When learning databases, most start with relational databases that store data in rows (row‑based store). Some databases also support column‑based store, which stores each column separately on disk.

Storage Model Comparison

The following diagram illustrates the difference between the two models:

In a row store, the attribute values of a record are stored contiguously; in a column store, all values of a single attribute are stored together, making each column a continuous block of data.

Write‑Side Comparison

Row store writes a whole record in a single operation, guaranteeing atomicity and data integrity.

Column store must split a record into separate columns, resulting in more write operations and additional disk‑head movement, so write latency is higher.

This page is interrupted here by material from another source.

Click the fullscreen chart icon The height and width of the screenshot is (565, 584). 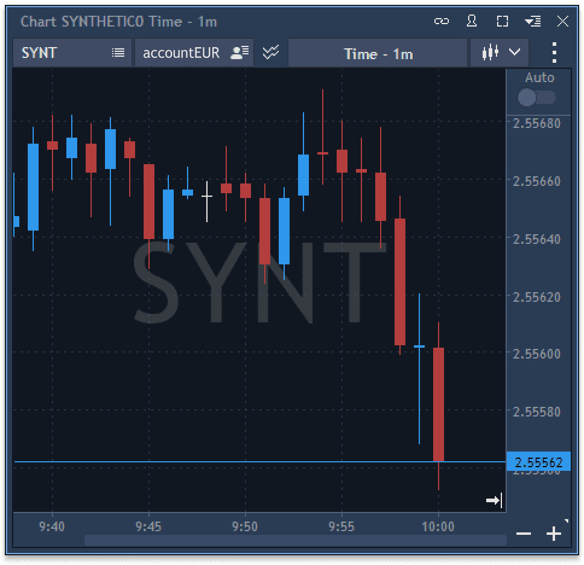(501, 21)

Updates are essentially writes, so row store also has an advantage for modifications.

Read‑Side Comparison

Row store reads the entire row; when only a few columns are needed, extra columns are read and filtered in memory, causing redundancy.

Column store reads only the required columns, eliminating redundancy and making projection queries very efficient.

Because each column contains homogeneous data types, parsing is faster and compression works better.

Different columns can use different compression algorithms, improving I/O performance.

Pros & Cons Summary

Row Store

Advantages: data kept together, INSERT/UPDATE are simple.

Disadvantages: reading always accesses all columns, less suitable for point queries.

Applicable scenarios: point queries, frequent insert/update, tables with few columns where most fields are queried.

Column Store

Advantages: only required columns are read, projection is highly efficient, any column can be indexed, better compression, ideal for analytical (OLAP) workloads and wide tables where only a subset of columns is needed.

Disadvantages: higher write cost, does not support arrays, generated columns, global temporary tables, foreign keys, and supports fewer data types.

Applicable scenarios: analytical queries, large batch inserts, queries that touch a small fraction of columns, wide tables.

Experiment with openGauss

openGauss supports hybrid storage; you can specify the storage orientation when creating a table. The following experiment was performed on a Huawei Cloud server with openGauss Enterprise 3.0.0 and openEuler 20.03.

Two tables were created: a row‑store table custom1 and a column‑store table custom2. Each table was populated with 500,000 rows.

openGauss=# create table custom1 (id integer, name varchar2(20));
openGauss=# create table custom2 (id integer, name varchar2(20)) with (orientation = column);
openGauss=# insert into custom1 select n,'testtt'||n from generate_series(1,500000) n;
INSERT 0 500000
openGauss=# insert into custom2 select * from custom1;
INSERT 0 500000

Storage size comparison:

custom1 (row store)  → 24 MB
custom2 (column store) → 3 104 kB (≈1/7 of row store)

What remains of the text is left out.